»»
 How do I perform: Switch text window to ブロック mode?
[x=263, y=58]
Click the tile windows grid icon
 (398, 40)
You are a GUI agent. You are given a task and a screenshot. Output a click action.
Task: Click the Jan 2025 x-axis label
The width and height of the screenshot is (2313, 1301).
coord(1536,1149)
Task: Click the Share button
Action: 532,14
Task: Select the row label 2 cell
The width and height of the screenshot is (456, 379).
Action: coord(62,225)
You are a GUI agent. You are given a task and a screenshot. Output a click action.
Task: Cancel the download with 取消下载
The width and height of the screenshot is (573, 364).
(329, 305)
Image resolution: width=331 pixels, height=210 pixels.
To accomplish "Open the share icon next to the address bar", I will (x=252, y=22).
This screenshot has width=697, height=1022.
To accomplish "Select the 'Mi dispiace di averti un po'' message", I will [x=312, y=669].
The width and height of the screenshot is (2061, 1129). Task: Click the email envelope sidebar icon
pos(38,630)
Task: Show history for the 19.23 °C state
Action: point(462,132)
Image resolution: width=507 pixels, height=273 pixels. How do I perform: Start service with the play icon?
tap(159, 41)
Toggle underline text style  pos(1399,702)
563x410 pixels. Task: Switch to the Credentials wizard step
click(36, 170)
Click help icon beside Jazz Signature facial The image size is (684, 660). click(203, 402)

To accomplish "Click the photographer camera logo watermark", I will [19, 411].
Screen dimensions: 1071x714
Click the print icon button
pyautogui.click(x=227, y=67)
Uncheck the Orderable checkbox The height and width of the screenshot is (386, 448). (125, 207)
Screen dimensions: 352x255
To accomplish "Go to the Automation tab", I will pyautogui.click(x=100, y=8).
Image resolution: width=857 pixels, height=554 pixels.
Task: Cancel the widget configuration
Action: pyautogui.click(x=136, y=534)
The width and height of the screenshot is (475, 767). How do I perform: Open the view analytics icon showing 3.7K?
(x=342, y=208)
««
Rewrite all of the records above, changing each occurrence of "GUI agent" to "interface agent" and leaving every other part unchanged.

→ Result of this task
 How do I perform: Switch text window to ブロック mode?
[x=263, y=58]
Click the tile windows grid icon
 (398, 40)
You are a interface agent. You are given a task and a screenshot. Output a click action.
Task: Click the Jan 2025 x-axis label
The width and height of the screenshot is (2313, 1301).
coord(1536,1149)
Task: Click the Share button
Action: 532,14
Task: Select the row label 2 cell
The width and height of the screenshot is (456, 379).
Action: coord(62,225)
You are a interface agent. You are given a task and a screenshot. Output a click action.
Task: Cancel the download with 取消下载
The width and height of the screenshot is (573, 364).
(329, 305)
Image resolution: width=331 pixels, height=210 pixels.
To accomplish "Open the share icon next to the address bar", I will (x=252, y=22).
This screenshot has width=697, height=1022.
To accomplish "Select the 'Mi dispiace di averti un po'' message", I will [x=312, y=669].
The width and height of the screenshot is (2061, 1129). Task: Click the email envelope sidebar icon
pos(38,630)
Task: Show history for the 19.23 °C state
Action: point(462,132)
Image resolution: width=507 pixels, height=273 pixels. How do I perform: Start service with the play icon?
tap(159, 41)
Toggle underline text style  pos(1399,702)
563x410 pixels. Task: Switch to the Credentials wizard step
click(36, 170)
Click help icon beside Jazz Signature facial The image size is (684, 660). click(203, 402)

To accomplish "Click the photographer camera logo watermark", I will [19, 411].
Screen dimensions: 1071x714
Click the print icon button
pyautogui.click(x=227, y=67)
Uncheck the Orderable checkbox The height and width of the screenshot is (386, 448). (125, 207)
Screen dimensions: 352x255
To accomplish "Go to the Automation tab", I will pyautogui.click(x=100, y=8).
Image resolution: width=857 pixels, height=554 pixels.
Task: Cancel the widget configuration
Action: pyautogui.click(x=136, y=534)
The width and height of the screenshot is (475, 767). How do I perform: Open the view analytics icon showing 3.7K?
(x=342, y=208)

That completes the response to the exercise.